The Swissmedic-approved Covid-19 vaccines from Pfizer/Biontech and Moderna are considered very safe. They have been widely tested in large trials and have now also been administered to millions of people in many countries. Swissmedic has tested the vaccine in an ordinary procedure (no emergency approval as in other countries), i.e. like all other vaccines approved in Switzerland. Serious side effects are extremely rare, including severe allergic reactions shortly after vaccination.
Will vaccination change my DNA?
No. The Pfizer/Biontech and Moderna vaccines use mRNA technology. In this process, part of the messenger RNA (mRNA) of the virus is used for the vaccine. This partial mRNA contains the blueprint for a surface protein of the coronavirus, a so-called “spike protein”. Using this blueprint, the body of the vaccinated person produces this protein itself. This protein, which is harmless to the body, simulates an infection and calls up the immune defense. The antibodies of the body’s immune system then prevent coronavirus from multiplying in the body in the event of an actual infection.
All components of the vaccine and also the protein produced by the body are completely broken down.
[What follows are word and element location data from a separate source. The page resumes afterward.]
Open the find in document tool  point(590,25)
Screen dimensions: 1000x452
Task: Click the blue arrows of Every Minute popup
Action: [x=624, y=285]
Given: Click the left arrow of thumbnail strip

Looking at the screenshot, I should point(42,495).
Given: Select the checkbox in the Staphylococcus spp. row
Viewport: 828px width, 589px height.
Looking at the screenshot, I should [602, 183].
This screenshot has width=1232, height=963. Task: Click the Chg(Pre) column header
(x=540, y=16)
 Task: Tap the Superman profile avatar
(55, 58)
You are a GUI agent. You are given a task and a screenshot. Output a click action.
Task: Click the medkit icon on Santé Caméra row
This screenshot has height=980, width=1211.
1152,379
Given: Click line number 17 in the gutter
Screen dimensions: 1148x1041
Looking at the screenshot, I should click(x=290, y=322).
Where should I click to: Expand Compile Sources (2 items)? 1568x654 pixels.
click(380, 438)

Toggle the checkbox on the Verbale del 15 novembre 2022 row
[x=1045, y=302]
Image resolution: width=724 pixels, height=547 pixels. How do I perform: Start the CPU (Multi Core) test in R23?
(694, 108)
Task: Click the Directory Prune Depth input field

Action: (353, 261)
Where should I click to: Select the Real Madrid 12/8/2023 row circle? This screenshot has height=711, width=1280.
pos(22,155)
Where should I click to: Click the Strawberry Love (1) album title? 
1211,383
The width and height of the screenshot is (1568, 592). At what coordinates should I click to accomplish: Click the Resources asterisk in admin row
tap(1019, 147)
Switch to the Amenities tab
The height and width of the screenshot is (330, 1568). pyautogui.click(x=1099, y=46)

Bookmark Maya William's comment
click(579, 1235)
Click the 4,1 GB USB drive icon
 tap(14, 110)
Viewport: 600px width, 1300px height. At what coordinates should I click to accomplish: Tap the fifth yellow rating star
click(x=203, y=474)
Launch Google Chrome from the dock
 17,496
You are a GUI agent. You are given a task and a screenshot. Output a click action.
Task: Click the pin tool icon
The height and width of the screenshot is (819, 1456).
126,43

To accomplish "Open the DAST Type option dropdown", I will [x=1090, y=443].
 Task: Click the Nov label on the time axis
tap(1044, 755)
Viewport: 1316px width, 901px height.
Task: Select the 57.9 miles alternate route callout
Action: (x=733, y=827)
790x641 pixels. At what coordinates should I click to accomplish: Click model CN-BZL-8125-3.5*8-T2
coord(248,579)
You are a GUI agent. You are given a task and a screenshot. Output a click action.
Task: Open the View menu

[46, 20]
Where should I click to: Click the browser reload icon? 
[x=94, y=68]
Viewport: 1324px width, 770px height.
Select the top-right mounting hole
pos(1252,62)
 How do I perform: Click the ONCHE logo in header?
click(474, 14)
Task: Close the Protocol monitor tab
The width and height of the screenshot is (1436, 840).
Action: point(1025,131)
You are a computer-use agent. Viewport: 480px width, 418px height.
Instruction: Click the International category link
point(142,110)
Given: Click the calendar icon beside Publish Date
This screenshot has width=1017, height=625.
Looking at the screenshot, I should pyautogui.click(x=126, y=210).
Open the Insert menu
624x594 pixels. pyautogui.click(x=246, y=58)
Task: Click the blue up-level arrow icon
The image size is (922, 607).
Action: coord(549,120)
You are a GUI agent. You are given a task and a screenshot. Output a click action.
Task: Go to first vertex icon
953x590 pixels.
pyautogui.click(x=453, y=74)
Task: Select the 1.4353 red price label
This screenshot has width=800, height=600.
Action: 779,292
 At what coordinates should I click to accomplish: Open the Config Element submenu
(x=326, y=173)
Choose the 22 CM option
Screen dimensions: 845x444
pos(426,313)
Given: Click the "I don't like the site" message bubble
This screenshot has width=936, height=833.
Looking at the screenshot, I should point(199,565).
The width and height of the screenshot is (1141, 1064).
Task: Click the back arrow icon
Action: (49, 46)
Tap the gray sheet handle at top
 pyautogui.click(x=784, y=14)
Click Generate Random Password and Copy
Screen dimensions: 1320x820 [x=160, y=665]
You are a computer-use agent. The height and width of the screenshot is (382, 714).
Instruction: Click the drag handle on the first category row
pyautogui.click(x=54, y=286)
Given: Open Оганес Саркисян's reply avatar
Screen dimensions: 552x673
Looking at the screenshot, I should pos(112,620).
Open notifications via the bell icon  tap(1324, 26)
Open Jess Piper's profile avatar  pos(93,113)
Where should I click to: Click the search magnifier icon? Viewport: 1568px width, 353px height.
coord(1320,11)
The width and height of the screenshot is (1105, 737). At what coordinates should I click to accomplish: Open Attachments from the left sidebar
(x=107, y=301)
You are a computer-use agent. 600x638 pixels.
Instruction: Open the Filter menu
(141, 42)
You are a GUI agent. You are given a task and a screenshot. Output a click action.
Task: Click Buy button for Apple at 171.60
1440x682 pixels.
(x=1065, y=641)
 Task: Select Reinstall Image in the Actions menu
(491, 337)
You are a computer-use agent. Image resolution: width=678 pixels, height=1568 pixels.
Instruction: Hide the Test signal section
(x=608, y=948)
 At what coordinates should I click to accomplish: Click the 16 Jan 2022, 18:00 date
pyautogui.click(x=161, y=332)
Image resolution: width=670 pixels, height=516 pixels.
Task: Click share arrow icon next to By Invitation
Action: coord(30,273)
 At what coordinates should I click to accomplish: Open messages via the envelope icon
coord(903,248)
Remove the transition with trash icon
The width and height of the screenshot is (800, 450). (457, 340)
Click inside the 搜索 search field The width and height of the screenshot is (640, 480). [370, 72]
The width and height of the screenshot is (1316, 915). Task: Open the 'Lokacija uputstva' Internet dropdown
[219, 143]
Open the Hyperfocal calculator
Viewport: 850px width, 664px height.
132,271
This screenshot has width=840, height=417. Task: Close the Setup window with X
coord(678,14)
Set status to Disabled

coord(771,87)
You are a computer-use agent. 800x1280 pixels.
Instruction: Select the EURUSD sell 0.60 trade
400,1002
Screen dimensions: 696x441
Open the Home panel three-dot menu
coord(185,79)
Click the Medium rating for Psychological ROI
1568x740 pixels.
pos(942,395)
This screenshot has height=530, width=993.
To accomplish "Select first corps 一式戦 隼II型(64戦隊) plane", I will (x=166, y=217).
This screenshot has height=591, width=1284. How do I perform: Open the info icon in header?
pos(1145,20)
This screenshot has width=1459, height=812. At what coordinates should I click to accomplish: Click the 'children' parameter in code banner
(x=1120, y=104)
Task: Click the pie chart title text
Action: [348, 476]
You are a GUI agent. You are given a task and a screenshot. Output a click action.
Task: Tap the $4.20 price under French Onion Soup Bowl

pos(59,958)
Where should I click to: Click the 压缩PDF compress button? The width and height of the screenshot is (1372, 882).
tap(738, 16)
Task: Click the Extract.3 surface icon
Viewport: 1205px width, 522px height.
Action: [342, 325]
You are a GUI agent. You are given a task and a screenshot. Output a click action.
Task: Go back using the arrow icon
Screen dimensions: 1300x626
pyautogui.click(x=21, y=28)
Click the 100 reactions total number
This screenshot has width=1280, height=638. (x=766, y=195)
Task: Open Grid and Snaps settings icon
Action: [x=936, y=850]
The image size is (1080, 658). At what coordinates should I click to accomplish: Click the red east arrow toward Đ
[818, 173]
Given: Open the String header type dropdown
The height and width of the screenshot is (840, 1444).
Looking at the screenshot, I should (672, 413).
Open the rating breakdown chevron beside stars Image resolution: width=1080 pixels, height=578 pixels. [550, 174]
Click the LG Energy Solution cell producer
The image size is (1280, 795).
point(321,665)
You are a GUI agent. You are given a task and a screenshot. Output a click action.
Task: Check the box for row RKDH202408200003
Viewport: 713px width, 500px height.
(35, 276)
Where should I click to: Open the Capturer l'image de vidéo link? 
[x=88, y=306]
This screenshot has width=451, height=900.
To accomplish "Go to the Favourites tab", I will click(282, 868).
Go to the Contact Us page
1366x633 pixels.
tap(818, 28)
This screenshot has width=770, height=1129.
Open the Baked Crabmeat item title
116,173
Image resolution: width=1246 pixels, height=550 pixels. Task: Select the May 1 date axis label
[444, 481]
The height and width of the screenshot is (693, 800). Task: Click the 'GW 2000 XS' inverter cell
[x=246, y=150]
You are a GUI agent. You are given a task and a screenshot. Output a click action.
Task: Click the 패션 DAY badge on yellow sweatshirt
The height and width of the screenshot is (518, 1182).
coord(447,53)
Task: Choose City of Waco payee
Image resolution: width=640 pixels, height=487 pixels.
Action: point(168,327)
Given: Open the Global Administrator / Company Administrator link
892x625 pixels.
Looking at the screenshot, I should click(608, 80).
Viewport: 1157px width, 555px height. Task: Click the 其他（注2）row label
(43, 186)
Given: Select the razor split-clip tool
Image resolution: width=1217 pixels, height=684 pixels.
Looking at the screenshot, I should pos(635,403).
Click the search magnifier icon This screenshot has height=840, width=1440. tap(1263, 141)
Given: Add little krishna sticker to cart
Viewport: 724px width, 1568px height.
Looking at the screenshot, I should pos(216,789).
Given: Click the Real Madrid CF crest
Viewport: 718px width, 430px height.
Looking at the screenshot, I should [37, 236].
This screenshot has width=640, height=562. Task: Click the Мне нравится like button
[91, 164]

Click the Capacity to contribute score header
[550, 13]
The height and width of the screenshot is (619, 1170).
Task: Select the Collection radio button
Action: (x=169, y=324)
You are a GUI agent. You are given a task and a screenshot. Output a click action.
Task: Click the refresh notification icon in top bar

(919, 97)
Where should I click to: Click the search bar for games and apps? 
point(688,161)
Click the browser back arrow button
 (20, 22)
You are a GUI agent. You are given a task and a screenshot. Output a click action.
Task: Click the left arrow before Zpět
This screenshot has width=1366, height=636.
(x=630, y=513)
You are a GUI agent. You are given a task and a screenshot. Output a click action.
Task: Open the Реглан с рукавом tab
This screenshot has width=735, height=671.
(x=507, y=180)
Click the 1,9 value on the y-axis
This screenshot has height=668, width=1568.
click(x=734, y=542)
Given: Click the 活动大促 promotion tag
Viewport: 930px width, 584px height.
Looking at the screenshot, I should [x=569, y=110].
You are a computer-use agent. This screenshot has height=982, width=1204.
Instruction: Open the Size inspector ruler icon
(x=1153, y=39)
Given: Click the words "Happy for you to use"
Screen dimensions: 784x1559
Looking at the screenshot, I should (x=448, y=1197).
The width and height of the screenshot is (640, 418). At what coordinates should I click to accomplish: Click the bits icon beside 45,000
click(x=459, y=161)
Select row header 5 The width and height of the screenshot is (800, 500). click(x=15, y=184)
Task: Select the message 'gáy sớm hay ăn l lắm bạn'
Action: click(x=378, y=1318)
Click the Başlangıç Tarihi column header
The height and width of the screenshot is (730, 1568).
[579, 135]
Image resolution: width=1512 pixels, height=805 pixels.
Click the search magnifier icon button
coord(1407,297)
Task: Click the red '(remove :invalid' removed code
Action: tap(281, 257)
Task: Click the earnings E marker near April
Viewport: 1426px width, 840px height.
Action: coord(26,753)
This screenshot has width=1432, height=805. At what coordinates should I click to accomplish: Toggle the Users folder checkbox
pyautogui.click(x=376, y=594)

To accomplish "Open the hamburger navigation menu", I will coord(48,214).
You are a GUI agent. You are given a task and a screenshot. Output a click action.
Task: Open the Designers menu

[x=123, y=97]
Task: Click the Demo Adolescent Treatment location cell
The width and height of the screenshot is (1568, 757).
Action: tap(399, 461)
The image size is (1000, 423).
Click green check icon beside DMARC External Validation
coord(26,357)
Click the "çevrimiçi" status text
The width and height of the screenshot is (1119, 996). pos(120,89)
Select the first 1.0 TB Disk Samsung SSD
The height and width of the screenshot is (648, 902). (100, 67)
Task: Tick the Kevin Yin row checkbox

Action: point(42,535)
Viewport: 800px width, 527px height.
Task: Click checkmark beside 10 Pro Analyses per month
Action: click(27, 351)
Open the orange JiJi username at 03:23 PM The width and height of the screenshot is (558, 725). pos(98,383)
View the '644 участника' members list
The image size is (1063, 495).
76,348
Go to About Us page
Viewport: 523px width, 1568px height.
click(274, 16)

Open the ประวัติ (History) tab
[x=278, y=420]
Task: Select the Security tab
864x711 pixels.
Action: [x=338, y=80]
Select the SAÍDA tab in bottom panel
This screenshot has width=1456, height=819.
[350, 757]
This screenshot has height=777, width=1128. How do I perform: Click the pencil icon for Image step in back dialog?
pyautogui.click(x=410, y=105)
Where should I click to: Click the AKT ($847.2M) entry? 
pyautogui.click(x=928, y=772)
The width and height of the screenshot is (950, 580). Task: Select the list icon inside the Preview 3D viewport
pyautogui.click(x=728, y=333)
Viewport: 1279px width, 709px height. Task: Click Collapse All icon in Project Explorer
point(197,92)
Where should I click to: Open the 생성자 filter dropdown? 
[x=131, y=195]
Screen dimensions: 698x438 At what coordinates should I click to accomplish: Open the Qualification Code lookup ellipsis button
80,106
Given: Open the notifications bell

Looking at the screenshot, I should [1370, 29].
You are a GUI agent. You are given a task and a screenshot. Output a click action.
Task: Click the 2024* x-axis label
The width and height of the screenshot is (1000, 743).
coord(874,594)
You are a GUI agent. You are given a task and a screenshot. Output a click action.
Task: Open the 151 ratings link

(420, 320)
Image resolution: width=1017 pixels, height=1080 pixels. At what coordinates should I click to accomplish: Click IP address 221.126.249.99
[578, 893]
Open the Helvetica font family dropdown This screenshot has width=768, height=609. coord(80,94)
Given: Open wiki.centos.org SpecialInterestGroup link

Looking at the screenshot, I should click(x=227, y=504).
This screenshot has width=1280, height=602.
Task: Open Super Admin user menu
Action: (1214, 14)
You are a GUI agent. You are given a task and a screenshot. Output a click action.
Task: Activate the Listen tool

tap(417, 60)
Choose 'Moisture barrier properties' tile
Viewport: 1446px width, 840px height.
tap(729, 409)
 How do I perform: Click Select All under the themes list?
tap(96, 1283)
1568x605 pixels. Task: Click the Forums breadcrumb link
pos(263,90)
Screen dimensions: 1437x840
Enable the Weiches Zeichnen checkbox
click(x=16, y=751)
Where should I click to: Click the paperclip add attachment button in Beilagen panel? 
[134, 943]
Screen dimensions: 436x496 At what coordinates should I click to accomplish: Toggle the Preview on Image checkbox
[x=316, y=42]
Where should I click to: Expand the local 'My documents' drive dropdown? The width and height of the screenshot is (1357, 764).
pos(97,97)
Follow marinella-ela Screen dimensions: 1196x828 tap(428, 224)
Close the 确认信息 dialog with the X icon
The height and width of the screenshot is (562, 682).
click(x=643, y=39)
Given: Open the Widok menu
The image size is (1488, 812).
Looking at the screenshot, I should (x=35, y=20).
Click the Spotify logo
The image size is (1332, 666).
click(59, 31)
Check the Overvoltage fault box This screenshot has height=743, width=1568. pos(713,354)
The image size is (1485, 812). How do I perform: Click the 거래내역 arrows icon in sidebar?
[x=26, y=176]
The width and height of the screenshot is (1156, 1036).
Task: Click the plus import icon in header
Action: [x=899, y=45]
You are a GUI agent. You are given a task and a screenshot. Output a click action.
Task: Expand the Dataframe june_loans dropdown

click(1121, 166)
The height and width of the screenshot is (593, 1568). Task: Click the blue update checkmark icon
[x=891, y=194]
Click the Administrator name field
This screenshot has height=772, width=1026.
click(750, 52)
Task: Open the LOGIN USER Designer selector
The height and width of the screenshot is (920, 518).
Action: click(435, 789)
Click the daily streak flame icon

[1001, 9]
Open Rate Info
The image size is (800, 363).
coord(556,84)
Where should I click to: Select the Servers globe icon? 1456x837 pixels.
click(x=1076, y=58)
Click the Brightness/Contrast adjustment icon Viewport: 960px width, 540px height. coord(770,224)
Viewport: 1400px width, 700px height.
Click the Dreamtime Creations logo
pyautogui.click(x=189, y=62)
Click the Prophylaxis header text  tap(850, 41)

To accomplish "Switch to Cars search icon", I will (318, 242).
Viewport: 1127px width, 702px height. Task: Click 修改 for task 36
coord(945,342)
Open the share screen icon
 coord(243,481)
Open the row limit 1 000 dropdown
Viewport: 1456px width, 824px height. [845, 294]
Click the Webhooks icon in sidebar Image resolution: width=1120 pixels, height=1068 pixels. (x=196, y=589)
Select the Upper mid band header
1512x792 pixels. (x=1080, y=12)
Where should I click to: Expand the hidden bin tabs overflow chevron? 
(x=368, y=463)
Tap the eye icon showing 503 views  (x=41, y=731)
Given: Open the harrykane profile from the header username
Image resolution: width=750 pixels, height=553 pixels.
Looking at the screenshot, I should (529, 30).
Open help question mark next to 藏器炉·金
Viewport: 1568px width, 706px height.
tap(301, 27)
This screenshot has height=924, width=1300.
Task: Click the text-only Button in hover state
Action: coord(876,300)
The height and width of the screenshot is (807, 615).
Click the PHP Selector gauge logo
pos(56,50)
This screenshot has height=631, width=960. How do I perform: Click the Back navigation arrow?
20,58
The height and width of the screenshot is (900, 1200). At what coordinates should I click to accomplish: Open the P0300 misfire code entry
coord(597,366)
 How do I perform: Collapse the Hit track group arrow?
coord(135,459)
Since only a surface protein and not the virus itself is produced, no viral replication can occur as a result of the vaccination. The mRNA is rapidly degraded and cannot penetrate the cell nucleus or the genes (DNA).
This technology has been researched for many years. Its use for vaccines is new. However, there are already drugs that are based on this principle and are already in use today.
Is there a risk of becoming infertile due to the vaccination?
No, this fear is completely unfounded. It is a rumor that is often spread on social media. There are no indications that vaccination or infection with coronavirus affect the fertility of women or men in any way.
Does the vaccine contain harmful substances?
The mRNA vaccines licensed in Switzerland contain mRNA, lipids, various salts and sucrose. Compared to other vaccines, it contains no adjuvants (e.g., aluminum). In very rare cases, the polyethylene glycol (PEG) contained in the Pfizer/BionTech and Moderna vaccines, as well as tromethamine in the Moderna vaccine, are known to cause allergic reactions.
What about dangerous long-term effects of vaccination?
Since the vaccines have only been in use for a short time, there are no long-term studies on side effects. However, it is very unlikely that any should occur. Experience with vaccines shows that long-term effects hardly ever occur.
Don’t the risks of Covid vaccination outweigh its benefits?
The opposite is true: the benefits of vaccination outweigh the risks, both for the individual and for society. Vaccination is safe, it protects against infection to a very high degree, almost always prevents severe cases, and massively reduces the risk that the virus will be passed on. In addition, vaccination is the only measure that can end the pandemic. In contrast, there are usually mild side effects (“Covid arm”, 1 to 3 days of mild fever). However, whether you want to get vaccinated is a personal decision. It is therefore important that everyone weighs up the risks and benefits for themselves.
Getting information on Covid-19 and the vaccination
It can be difficult to get trustworthy information about Covid-19 and vaccination. Which sources can I trust?
Information coming from the authorities (Federal Office of Public Health, Swissmedic, Federal Commission for Vaccination) can be trusted. Their information is based on scientific evidence and draw on the knowledge and findings of a large number of scientists from a wide range of disciplines who advise the authorities, as well as on international recommendations. Information in social media, on the other hand, should be challenged and double-checked.
Where does your information come from?
Our information comes from studies that are peer-reviewed and appear in renowned scientific journals. These scientific findings are generally in line with the scientific consensus. However, there are always dissenting opinions. Moreover, coronavirus is new, research is ongoing, and new findings are being published and previous ones revised. This is the essence of science, that knowledge is constantly reviewed and revised if necessary.